(Assignment)
Set the entries down once more, exactly as they are worded.

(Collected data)
::::::::::
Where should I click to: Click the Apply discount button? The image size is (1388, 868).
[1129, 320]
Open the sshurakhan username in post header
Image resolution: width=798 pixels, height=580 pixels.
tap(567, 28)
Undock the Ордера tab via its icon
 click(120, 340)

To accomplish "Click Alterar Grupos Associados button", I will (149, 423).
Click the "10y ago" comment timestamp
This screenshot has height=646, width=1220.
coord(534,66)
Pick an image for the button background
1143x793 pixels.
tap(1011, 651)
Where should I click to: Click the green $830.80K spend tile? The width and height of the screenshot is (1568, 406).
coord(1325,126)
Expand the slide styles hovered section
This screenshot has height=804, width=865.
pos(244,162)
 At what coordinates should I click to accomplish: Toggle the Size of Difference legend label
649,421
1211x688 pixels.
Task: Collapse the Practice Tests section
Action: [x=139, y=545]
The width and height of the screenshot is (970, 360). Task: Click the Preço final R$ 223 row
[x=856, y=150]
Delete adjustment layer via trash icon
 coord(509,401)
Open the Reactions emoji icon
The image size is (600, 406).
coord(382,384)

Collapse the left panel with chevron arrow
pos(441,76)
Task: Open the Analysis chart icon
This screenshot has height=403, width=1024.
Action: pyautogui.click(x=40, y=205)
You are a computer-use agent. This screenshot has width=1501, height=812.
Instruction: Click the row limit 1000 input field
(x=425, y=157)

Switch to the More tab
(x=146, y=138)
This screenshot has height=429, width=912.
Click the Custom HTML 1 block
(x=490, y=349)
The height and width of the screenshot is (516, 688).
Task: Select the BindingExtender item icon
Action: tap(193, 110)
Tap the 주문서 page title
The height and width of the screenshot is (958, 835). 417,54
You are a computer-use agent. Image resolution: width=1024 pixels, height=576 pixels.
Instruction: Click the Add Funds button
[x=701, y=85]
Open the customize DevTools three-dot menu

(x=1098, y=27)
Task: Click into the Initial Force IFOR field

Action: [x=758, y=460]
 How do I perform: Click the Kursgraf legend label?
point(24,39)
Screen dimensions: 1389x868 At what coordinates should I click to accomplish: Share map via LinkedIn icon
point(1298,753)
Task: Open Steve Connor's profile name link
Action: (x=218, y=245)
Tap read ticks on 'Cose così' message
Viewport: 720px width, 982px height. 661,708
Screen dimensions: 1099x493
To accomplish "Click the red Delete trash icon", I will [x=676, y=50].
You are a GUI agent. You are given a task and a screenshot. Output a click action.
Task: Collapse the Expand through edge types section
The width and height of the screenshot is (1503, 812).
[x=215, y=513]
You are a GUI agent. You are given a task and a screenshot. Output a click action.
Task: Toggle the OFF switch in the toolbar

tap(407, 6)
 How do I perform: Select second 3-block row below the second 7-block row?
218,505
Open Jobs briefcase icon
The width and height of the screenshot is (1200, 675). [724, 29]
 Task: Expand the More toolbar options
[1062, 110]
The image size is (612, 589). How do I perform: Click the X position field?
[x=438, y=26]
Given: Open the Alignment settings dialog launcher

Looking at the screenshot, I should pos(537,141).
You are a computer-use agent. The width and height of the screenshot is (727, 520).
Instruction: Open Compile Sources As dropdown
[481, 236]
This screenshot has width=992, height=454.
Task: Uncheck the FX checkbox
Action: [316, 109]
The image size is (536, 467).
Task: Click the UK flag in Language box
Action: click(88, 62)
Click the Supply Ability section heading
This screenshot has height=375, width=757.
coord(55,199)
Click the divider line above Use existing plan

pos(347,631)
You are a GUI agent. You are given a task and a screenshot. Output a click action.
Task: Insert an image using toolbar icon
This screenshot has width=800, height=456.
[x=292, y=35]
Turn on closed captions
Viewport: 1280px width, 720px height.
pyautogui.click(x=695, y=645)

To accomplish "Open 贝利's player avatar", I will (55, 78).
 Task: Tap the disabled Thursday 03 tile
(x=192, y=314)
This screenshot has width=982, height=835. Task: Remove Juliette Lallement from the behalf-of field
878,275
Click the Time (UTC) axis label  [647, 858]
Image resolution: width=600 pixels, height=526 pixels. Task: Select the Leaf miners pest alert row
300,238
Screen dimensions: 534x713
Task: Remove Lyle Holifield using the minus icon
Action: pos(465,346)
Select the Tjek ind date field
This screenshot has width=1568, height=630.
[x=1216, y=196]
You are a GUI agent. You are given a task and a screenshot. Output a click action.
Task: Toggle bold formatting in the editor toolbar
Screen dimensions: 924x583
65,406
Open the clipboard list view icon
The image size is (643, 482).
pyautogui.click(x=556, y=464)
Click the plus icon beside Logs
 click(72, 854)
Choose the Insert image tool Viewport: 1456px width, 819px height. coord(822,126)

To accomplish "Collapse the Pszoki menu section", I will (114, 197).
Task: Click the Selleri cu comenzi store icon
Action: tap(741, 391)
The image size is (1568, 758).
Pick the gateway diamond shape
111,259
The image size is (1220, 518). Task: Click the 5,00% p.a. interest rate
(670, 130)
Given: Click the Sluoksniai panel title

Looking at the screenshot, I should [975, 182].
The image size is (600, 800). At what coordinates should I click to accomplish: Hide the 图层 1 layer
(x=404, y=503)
::::::::::
(Task result)
Where should I click to: Click the Apply discount button? The image size is (1388, 868).
[1129, 320]
Open the sshurakhan username in post header
Image resolution: width=798 pixels, height=580 pixels.
tap(567, 28)
Undock the Ордера tab via its icon
 click(120, 340)

To accomplish "Click Alterar Grupos Associados button", I will (149, 423).
Click the "10y ago" comment timestamp
This screenshot has height=646, width=1220.
coord(534,66)
Pick an image for the button background
1143x793 pixels.
tap(1011, 651)
Where should I click to: Click the green $830.80K spend tile? The width and height of the screenshot is (1568, 406).
coord(1325,126)
Expand the slide styles hovered section
This screenshot has height=804, width=865.
pos(244,162)
 At what coordinates should I click to accomplish: Toggle the Size of Difference legend label
649,421
1211x688 pixels.
Task: Collapse the Practice Tests section
Action: [x=139, y=545]
The width and height of the screenshot is (970, 360). Task: Click the Preço final R$ 223 row
[x=856, y=150]
Delete adjustment layer via trash icon
 coord(509,401)
Open the Reactions emoji icon
The image size is (600, 406).
coord(382,384)

Collapse the left panel with chevron arrow
pos(441,76)
Task: Open the Analysis chart icon
This screenshot has height=403, width=1024.
Action: pyautogui.click(x=40, y=205)
You are a computer-use agent. This screenshot has width=1501, height=812.
Instruction: Click the row limit 1000 input field
(x=425, y=157)

Switch to the More tab
(x=146, y=138)
This screenshot has height=429, width=912.
Click the Custom HTML 1 block
(x=490, y=349)
The height and width of the screenshot is (516, 688).
Task: Select the BindingExtender item icon
Action: tap(193, 110)
Tap the 주문서 page title
The height and width of the screenshot is (958, 835). 417,54
You are a computer-use agent. Image resolution: width=1024 pixels, height=576 pixels.
Instruction: Click the Add Funds button
[x=701, y=85]
Open the customize DevTools three-dot menu

(x=1098, y=27)
Task: Click into the Initial Force IFOR field

Action: [x=758, y=460]
 How do I perform: Click the Kursgraf legend label?
point(24,39)
Screen dimensions: 1389x868 At what coordinates should I click to accomplish: Share map via LinkedIn icon
point(1298,753)
Task: Open Steve Connor's profile name link
Action: (x=218, y=245)
Tap read ticks on 'Cose così' message
Viewport: 720px width, 982px height. 661,708
Screen dimensions: 1099x493
To accomplish "Click the red Delete trash icon", I will [x=676, y=50].
You are a GUI agent. You are given a task and a screenshot. Output a click action.
Task: Collapse the Expand through edge types section
The width and height of the screenshot is (1503, 812).
[x=215, y=513]
You are a GUI agent. You are given a task and a screenshot. Output a click action.
Task: Toggle the OFF switch in the toolbar

tap(407, 6)
 How do I perform: Select second 3-block row below the second 7-block row?
218,505
Open Jobs briefcase icon
The width and height of the screenshot is (1200, 675). [724, 29]
 Task: Expand the More toolbar options
[1062, 110]
The image size is (612, 589). How do I perform: Click the X position field?
[x=438, y=26]
Given: Open the Alignment settings dialog launcher

Looking at the screenshot, I should pos(537,141).
You are a computer-use agent. The width and height of the screenshot is (727, 520).
Instruction: Open Compile Sources As dropdown
[481, 236]
This screenshot has width=992, height=454.
Task: Uncheck the FX checkbox
Action: [316, 109]
The image size is (536, 467).
Task: Click the UK flag in Language box
Action: click(88, 62)
Click the Supply Ability section heading
This screenshot has height=375, width=757.
coord(55,199)
Click the divider line above Use existing plan

pos(347,631)
You are a GUI agent. You are given a task and a screenshot. Output a click action.
Task: Insert an image using toolbar icon
This screenshot has width=800, height=456.
[x=292, y=35]
Turn on closed captions
Viewport: 1280px width, 720px height.
pyautogui.click(x=695, y=645)

To accomplish "Open 贝利's player avatar", I will (55, 78).
 Task: Tap the disabled Thursday 03 tile
(x=192, y=314)
This screenshot has width=982, height=835. Task: Remove Juliette Lallement from the behalf-of field
878,275
Click the Time (UTC) axis label  [647, 858]
Image resolution: width=600 pixels, height=526 pixels. Task: Select the Leaf miners pest alert row
300,238
Screen dimensions: 534x713
Task: Remove Lyle Holifield using the minus icon
Action: pos(465,346)
Select the Tjek ind date field
This screenshot has width=1568, height=630.
[x=1216, y=196]
You are a GUI agent. You are given a task and a screenshot. Output a click action.
Task: Toggle bold formatting in the editor toolbar
Screen dimensions: 924x583
65,406
Open the clipboard list view icon
The image size is (643, 482).
pyautogui.click(x=556, y=464)
Click the plus icon beside Logs
 click(72, 854)
Choose the Insert image tool Viewport: 1456px width, 819px height. coord(822,126)

To accomplish "Collapse the Pszoki menu section", I will (114, 197).
Task: Click the Selleri cu comenzi store icon
Action: tap(741, 391)
The image size is (1568, 758).
Pick the gateway diamond shape
111,259
The image size is (1220, 518). Task: Click the 5,00% p.a. interest rate
(670, 130)
Given: Click the Sluoksniai panel title

Looking at the screenshot, I should [975, 182].
The image size is (600, 800). At what coordinates should I click to accomplish: Hide the 图层 1 layer
(x=404, y=503)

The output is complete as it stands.